One of the most interesting trends in the brewing industry today is the revival of rye as an ingredient in beer. I say revival, because using rye in beer is not one of the many new gimmicks seen on the marketplace, but rather a return to an older style of beer making, one not seen in widespread usage for centuries.
Roggenbier, or rye beer, is a medieval brew that was common in Germany before the much-lauded Reinheitsgebot, or Bavarian Purity Law of 1516. The Reinheitsgebot stated that in addition to yeast, only water, barley and hops may be used as ingredients in the production of beer. In modern times this has been held up as a testament to purity in brewing, but was indeed far more complicated. One of the contributing factors behind the law was the desire to reserve wheat and rye for baking, and to allow only barley in brewing, a cereal that was viewed as being inferior for the production of bread.
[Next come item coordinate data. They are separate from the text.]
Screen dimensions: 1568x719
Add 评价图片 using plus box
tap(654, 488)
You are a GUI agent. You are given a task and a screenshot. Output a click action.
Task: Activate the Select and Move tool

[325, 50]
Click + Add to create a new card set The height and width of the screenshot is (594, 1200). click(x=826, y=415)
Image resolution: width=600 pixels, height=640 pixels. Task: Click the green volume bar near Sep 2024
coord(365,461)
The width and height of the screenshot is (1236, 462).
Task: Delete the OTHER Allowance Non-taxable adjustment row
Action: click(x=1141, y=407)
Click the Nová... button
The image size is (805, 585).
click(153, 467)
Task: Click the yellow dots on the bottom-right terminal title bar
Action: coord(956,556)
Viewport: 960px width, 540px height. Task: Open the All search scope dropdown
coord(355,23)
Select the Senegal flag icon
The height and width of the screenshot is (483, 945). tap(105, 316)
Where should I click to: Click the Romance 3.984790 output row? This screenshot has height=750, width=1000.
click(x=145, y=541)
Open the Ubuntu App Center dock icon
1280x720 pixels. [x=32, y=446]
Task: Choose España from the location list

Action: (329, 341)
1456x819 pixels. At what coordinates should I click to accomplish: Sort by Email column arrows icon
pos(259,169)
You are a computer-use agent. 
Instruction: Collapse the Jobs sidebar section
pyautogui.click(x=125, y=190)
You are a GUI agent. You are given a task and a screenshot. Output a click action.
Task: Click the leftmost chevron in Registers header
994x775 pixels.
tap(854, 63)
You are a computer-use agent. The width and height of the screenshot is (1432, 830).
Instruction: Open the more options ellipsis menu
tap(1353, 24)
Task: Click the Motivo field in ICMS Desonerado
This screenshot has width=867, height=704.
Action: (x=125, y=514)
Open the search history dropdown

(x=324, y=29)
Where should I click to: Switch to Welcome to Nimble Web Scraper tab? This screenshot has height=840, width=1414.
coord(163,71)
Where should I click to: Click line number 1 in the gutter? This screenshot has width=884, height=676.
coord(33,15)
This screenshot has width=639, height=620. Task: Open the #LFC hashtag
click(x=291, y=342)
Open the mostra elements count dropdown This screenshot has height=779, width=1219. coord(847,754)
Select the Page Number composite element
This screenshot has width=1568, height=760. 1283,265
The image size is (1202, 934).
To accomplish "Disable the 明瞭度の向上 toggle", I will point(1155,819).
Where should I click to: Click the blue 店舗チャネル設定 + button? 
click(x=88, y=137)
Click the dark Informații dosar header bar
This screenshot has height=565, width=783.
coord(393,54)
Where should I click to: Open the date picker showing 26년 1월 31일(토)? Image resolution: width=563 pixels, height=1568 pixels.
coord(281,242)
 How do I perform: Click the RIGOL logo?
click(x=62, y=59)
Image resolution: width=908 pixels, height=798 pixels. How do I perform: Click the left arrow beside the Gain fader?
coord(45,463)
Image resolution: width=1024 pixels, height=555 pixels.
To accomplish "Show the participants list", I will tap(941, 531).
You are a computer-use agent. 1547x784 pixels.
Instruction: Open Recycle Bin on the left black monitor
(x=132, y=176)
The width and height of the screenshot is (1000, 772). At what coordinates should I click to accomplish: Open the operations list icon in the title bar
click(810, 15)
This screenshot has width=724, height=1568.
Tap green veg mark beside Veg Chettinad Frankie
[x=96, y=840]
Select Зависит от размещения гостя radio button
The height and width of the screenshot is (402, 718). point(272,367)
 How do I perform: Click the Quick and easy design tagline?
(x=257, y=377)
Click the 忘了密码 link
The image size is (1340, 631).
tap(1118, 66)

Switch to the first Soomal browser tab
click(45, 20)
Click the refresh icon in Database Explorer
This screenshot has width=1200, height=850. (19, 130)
Ironically, the Reinheitsgebot is often heralded as a triumph for the brewing industry, but was in fact a major contributing factor in the extinction of many brewing traditions and local brewing specialties.
The Rye Revival Roggenbier aims to help return rye to its rightful place inside the brewer's circle. The goal is to create a beer with an emphasis on the Rye malt that makes this beer unique. This malt, complemented by Munich malt, creates a beer with a crisp and dry finish that exemplifies the style. Northern Brewer hops were added with complementing this character in mind, adding an earthy, Old World flavour, while the Cascade hops give a slight citrusy, New World twist to this very old style of beer.